In 1945, the FNEL and the Lëtzebuerger Scouten founded the Luxembourg Boy Scouts Association onto which the WOSM membership was transferred. The former boys-only FNEL opened to girls in 1966 and added the words et Eclaireuses (and Girl Guides) to its name in 1971.

in 2014, the Association des Girl Guides Luxembourgeoises moved its remaining members into the FNEL and terminated its activities.

==Program==
The FNEL is one of the very few Scouting and Guiding organizations that is still today heavily influenced by the ideas of Ernest Thompson Seton and his Woodcraft movement.

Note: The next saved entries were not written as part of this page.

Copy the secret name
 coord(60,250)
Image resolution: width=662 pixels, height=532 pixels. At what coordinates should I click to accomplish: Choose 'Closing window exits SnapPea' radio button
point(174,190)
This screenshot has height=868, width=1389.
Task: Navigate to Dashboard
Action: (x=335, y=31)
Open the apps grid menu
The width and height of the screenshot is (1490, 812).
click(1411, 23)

The organization has five age divisions:
- Beavers – ages 5 to 7
- Wëllefcher (Cub Scouts) – ages 8 to 11
- Scouten and Guiden (Scouts and Guides) – ages 12 to 14
- Explorers – ages 15 to 18
- Routiers (Rover Scouts) – ages 18 to 26

== Motto, Scout Oath and Law==
FNEL's motto is "Trei zum Land" (Loyal to the country).

===Scout Oath===
FNEL's Scout Oath is:

Ech versprieche, mäi Bescht ze dinn, fir meng Flichte géintiwwer der Gesellschaft a mir selwer z’erfëllen, fir no de Wäerter vum Scoutsgesetz ze liewen a fir mech mat Iech zesummen anzesetzen fir eng besser Welt.

I promise to do my best, to fulfill my duties towards society and myself, to live by the values of the Scout Law and to work with you for a better world.

===Scout Law===
FNEL's Scout Laws are:
- E Scout (Eng Guide) huet Disziplin.
A Scout (a Guide) shows discipline.
- E Scout (Eng Guide) as offen a héiferlech.
A Scout (a Guide) is open and helpful.
- All Scouten a Guide sin Bridder a Schwesteren.
All Scouts and Guides are brothers and sisters.
- E Scout (Eng Guide) mécht säi (hiirt) Bescht fir all denen déi a Nout sin ze hëllefen.
A Scout (a Guide) does his (her) best helping all people in troubles.
- E Scout (Eng Guide) mécht all Dag a gudd Wierk.
A Scout (a Guide) does a Good Turn each day.
- E Scout (Eng Guide) as gudd mat den Déiren, a respektéiert d'Natur.
A Scout (a Guide) is good to the animals and respects nature.
- E Scout (Eng Guide) hëlt alles vun der gudder Säit.
A Scout (a Guide) always looks at the bright side.
- E Scout (Eng Guide) respektéiert wat anere gehéiert.
A Scout (a Guide) respects property.
- E Scout (Eng Guide) as propper u Läif a Séil; hie (si) seet a mécht näischt Schlechtes.
A Scout (a Guide) is clean in body and soul; he (she) doesn't say and do bad things.